In the yeast Saccharomyces cerevisiae several nutrient transporters have been identified that possess an additional function as nutrient receptor. These transporters are induced when yeast cells are starved for their substrate, which triggers entry into stationary phase and acquirement of a low protein kinase A (PKA) phenotype. Re-addition of the lacking nutrient triggers exit from stationary phase and sudden activation of the PKA pathway, the latter being mediated by the nutrient transceptors. At the same time, the transceptors are ubiquitinated, endocytosed and sorted to the vacuole for breakdown.
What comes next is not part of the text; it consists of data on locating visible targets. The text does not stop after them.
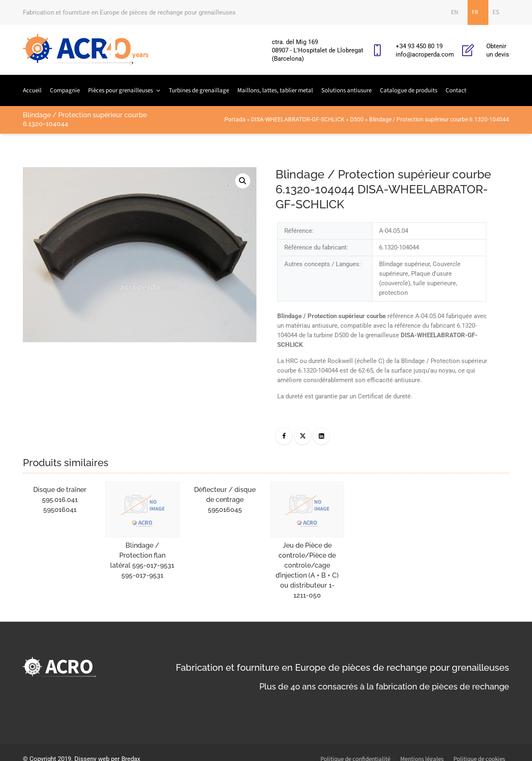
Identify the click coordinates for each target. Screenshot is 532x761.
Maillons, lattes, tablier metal (275, 90)
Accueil (32, 90)
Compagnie (65, 90)
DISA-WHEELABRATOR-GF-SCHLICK (298, 119)
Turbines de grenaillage (199, 90)
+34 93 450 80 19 (419, 46)
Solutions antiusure (346, 90)
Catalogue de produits (409, 90)
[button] (243, 181)
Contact (456, 90)
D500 (357, 119)
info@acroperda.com (425, 54)
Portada (235, 119)
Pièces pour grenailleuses (121, 90)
Investigation of the signaling function of the transceptors has provided a new read-out and new tools for gaining insight into the functionality of transporters. Identification of amino acid residues that bind co-transported ions in symporters has been challenging because the inactivation of transport by site-directed mutagenesis is not conclusive with respect to the cause of the inactivation. The discovery of nontransported agonists of the signaling function in transceptors has shown that transport is not required for signaling. Inactivation of transport with maintenance of signaling in transceptors supports that a true proton-binding residue was mutagenised. Determining the relationship between transport and induction of endocytosis has also been challenging, since inactivation of transport by mutagenesis easily causes loss of all affinity for the substrate. The use of analogues with different combinations of transport and signaling capacities has revealed that transport, ubiquitination and endocytosis can be uncoupled in several unexpected ways. The results obtained are consistent with transporters undergoing multiple substrate-induced conformational changes, which allow interaction with different accessory proteins to trigger specific downstream events.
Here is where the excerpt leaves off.